_EXCERPT TO READ_
[Start]

- RFC from mods
Post follows.
TL;DR: Charcoal is the organisation behind SmokeDetector. Since January 2017, we've been casting up to 3 flags automatically on posts that our systems are confident are spam. We'd like to increase that to 5 automatic flags to reduce the time spam spends alive on the network.
Charcoal is a user-run organisation that is primarily responsible for the spam-detecting bot, SmokeDetector. Over the past four years, with the aid of SmokeDetector, we've looked for spam on the Stack Exchange network to flag and destroy manually. In January 2017, with the blessing of Stack Exchange, we started running an "autoflagging" project, wherein our systems automatically cast up to three flags on a post if they're confident that it's spam. If you missed that happening entirely, we wrote a meta post on Meta Stack Exchange - or there's a slightly more concise explanation on our website.
Good. We currently have 215 users who have opted into the autoflagging system (you can sign up too, if you're interested). We've flagged around 30 000 (29 592) posts, of which the vast majority (29 526) were confirmed spam - that's 99.7% accurate.
We'd like to expand our autoflagging system. At present we cast up to 3 flags on posts we're confident are spam; we'd like to increase that number to 4 or 5 flags.
Just so we're up-front about this: this is an experiment. Ultimately, we're trying to do these things:
- Reduce the time that spam spends on the sites before being deleted;
- Lower the number of humans who involuntarily have to see or interact with spam.

[End]

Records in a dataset
[Start]

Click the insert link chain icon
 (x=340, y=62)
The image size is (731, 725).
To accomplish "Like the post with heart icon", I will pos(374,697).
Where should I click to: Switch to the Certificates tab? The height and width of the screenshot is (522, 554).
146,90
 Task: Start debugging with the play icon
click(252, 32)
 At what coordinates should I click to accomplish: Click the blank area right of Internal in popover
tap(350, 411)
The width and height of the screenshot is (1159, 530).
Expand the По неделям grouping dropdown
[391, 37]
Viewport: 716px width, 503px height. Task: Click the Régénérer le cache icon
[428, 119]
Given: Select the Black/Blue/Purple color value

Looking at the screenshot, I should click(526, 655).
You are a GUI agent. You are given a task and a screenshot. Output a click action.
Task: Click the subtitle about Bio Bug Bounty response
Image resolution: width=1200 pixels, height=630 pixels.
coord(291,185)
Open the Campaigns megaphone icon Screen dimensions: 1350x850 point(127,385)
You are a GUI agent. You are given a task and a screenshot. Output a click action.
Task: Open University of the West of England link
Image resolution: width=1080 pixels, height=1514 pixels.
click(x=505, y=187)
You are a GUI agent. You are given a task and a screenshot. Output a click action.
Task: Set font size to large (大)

[End]

_LIST OF TASKS_
1. In the SmokeDetector post, list every number in the paragraph that begins "Good. We currently have," and say what each one refers to.
2. Write the next part of the SmokeDetector post, following on from its last sentence.

_RESPONSES IN ORDER_
1.
- 215: users who have opted into the autoflagging system
- 30 000 (given as "around"): posts flagged
- 29 592: the exact number of posts flagged
- 29 526: flagged posts confirmed as spam
- 99.7%: the accuracy of the flagging

2.
Increasing the number of flags we cast automatically on spam should accomplish both of these things:
- Automatic flags are near-instant; manual flags take multiple minutes to be cast - that means that increasing the ratio of automatic to manual flags results in a shorter time before 6 flags accumulate and the spam is deleted.
- Automatic flags are not cast by a human. Fewer humans, therefore, are forced to see/interact with the spam.
The data we have backs this up. In terms of time to deletion, we saw a significant drop in the time it took to delete spam when we started our autoflagging project. Take a look at this graph from the meta post on the subject for an excellent visual representation of that. Before we started autoflagging, spam spent an average of 400 hours per day alive across the network; with autoflagging in place, the average is 10x less, at around 40 hours per day.
If this change goes ahead, these things are likely to happen:
- It will only take 1 or 2 manual flags from users to spam-nuke an autoflagged post, instead of the current 3. Posts that are not autoflagged will, of course, still require 6 flags to nuke.
- There may be an increase in posts spam-nuked entirely by Charcoal members, who may or may not be active on the site.
- You will see a reduction in the time spam spends on the site before being deleted.
- Fewer humans will have to involuntarily see each spam post.
The last two of those are indisputably good things. The first two, however, are more controversial, and are the reason we want to have a discussion here on meta before we make this happen. What follows are the major concerns we've seen, and what we can do about them or why we don't think they're an issue - we'd like to hear your thoughts.
The major thing we're looking for out of this is a reduction in time to deletion. The following graph shows how long spam currently spends alive on the top few sites; we're hoping to see a moderate reduction in the average times, and a significant reduction in the top outliers.
The following graph is from an experiment we've been running over the past week, casting between 1 and 5 flags randomly on each post matching the settings we're considering.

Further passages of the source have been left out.